Destroying Your Garden of Victory

Winter is coming. Not in an unspecified amount of time, either. It’s coming, like, soon (ish). The days grow shorter, the winds howly-er, and the nights demand duvets. There’s not denying it, people. It’s time to Destroy your Garden of Victory.
… why destroy it? BECAUSE OTHERWISE WINTER WINS! If you do not burn your own house, and your neighbor burns it for you instead, does that neighbor then not win? But if you burn it first, and you stand beside it like a badass warrior, then you, my friend, win. You built the garden! Now you must destroy it!
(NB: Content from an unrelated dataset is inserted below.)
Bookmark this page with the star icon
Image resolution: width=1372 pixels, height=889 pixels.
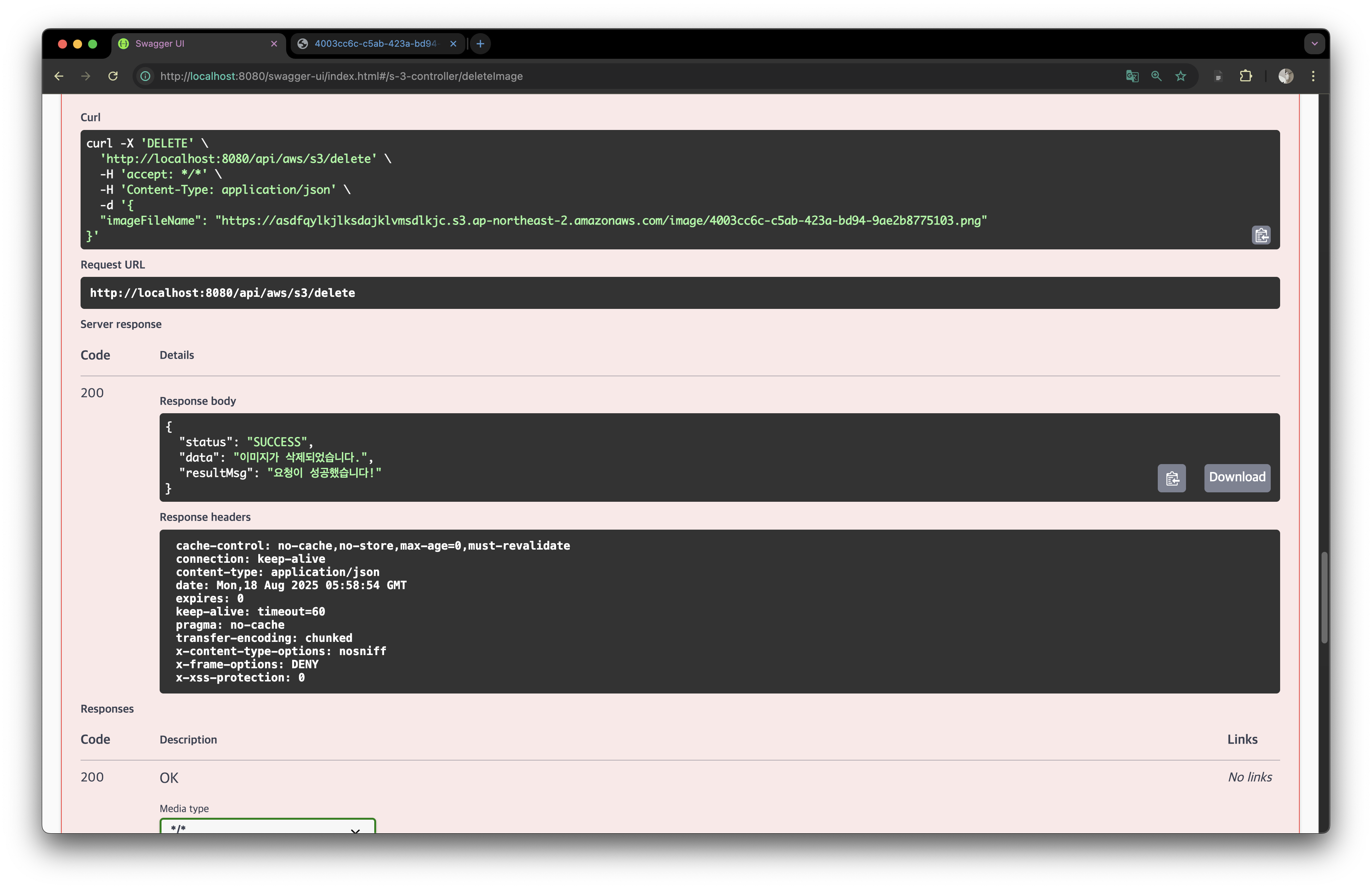click(x=1180, y=76)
So don’t wuss out – destroy your garden now!*
1. Have a Final Outdoor Battle
Nobody likes winter battles, let’s face it. They’re cold, blood gets all frozen, swords don’t wobble as effectively and the dangers of pneumonia are real. Plus, winter armor is heavy and uncomfortable. So, invite your neighbors for that final battle now! Be imaginative in how you taunt them to battle – remember, this is your last battle for probably half a year. Steal their sheep and sheer your flag into their side. Paint their fences an ugly color. Raise flags bearing insulting taunts. Just make it clear that the battle must take place in your garden and the winner gets the Victory Goat for the next six months. (Bonus: blood is great fertilizer for when you prepare next year’s Garden of Victory!)